JPMorgan’s mid-year outlook paints a mixed picture for equity markets. The bank expects President Trump’s tariff agenda to spark economic friction and weigh on corporate profits.
Despite these looming pressures, JPMorgan doesn’t see the bull market breaking down.
The firm highlights that behind the scenes, the administration is crafting pro-growth policies. These include plans for lower interest rates, cheaper energy, and reduced regulation—factors that could eventually help stabilize markets.
“Markets are volatile now,” the report notes, “but major economies could hit new highs by mid-2026.”

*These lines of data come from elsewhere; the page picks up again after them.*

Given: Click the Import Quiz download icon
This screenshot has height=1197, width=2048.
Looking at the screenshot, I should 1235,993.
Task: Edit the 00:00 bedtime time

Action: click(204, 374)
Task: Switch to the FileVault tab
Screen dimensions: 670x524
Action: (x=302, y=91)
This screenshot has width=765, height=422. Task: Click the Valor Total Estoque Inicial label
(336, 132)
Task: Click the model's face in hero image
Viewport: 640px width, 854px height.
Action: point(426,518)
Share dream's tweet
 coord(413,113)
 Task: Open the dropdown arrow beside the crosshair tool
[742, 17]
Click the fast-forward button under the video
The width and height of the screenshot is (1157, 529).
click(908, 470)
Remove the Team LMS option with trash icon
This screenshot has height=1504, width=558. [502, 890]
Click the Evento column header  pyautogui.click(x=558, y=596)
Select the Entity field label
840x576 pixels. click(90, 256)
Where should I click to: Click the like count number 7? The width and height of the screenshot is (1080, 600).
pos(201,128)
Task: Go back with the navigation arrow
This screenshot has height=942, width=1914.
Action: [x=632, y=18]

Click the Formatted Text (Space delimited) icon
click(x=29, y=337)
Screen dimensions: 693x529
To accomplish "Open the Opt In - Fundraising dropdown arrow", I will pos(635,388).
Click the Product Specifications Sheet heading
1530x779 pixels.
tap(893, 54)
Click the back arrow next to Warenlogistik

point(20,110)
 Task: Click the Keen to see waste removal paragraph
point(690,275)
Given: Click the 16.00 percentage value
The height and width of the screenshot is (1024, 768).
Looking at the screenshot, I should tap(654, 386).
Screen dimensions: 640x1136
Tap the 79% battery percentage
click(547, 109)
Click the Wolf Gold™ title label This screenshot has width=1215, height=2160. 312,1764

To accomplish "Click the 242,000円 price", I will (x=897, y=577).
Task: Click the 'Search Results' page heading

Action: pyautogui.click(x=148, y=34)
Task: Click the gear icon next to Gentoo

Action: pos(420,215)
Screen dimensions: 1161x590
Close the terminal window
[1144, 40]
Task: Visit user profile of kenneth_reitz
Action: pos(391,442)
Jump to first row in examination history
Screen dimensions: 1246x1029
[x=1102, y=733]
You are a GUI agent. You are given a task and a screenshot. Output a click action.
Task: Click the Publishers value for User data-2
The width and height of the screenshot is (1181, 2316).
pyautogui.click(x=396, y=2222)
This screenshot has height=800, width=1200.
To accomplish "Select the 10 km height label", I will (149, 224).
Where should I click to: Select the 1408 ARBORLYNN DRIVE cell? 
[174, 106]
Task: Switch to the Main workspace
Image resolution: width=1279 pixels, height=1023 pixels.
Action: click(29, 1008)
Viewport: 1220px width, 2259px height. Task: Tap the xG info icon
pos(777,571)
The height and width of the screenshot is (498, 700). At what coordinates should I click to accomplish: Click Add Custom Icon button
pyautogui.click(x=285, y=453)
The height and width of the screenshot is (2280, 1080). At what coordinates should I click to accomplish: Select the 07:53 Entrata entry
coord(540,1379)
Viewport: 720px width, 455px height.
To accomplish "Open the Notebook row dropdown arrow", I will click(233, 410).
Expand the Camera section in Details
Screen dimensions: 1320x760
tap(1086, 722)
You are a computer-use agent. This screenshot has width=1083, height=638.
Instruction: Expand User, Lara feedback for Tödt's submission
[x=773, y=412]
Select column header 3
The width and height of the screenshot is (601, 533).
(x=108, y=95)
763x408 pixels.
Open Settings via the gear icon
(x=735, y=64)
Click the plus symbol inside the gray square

Tech May Lead Next Leg of Rally
JPMorgan remains bullish on technology stocks. It expects a “second wind” for the sector, driven by strong earnings and discounted valuations. While the Magnificent Seven still trade at a premium, their valuation gap versus the broader market has narrowed to decade lows.
Artificial intelligence also continues to fuel optimism. The bank sees AI as a long-term growth engine. Another key support? Trump’s tariff exemptions for semiconductors and electronics, which protect U.S. tech from trade shocks.
“The U.S. holds a strong edge in tech,” the outlook notes. “Tariff protection reinforces that advantage.”
Dimon Sounds Caution Over Market Euphoria
While JPMorgan’s broader stance remains upbeat, CEO Jamie Dimon takes a more cautious tone. He warns that investors might be too complacent. The recent 22% S&P 500 rally, he argues, reflects overconfidence, not resilience.
Dimon says Trump’s tariffs could rekindle inflation, risk stagflation, and damage America’s global image. He urges investors to temper expectations and prepare for tougher macro conditions.
Choppy Now, But Trend Points Higher
Volatility may dominate in the near term, but JPMorgan expects strength to return. It sees U.S., European, and Japanese equity markets reaching new record highs within the next 12 months.
While the road looks rocky, the bank argues the long-term trend remains bullish—so long as policy stays market-friendly and tech continues to lead the charge.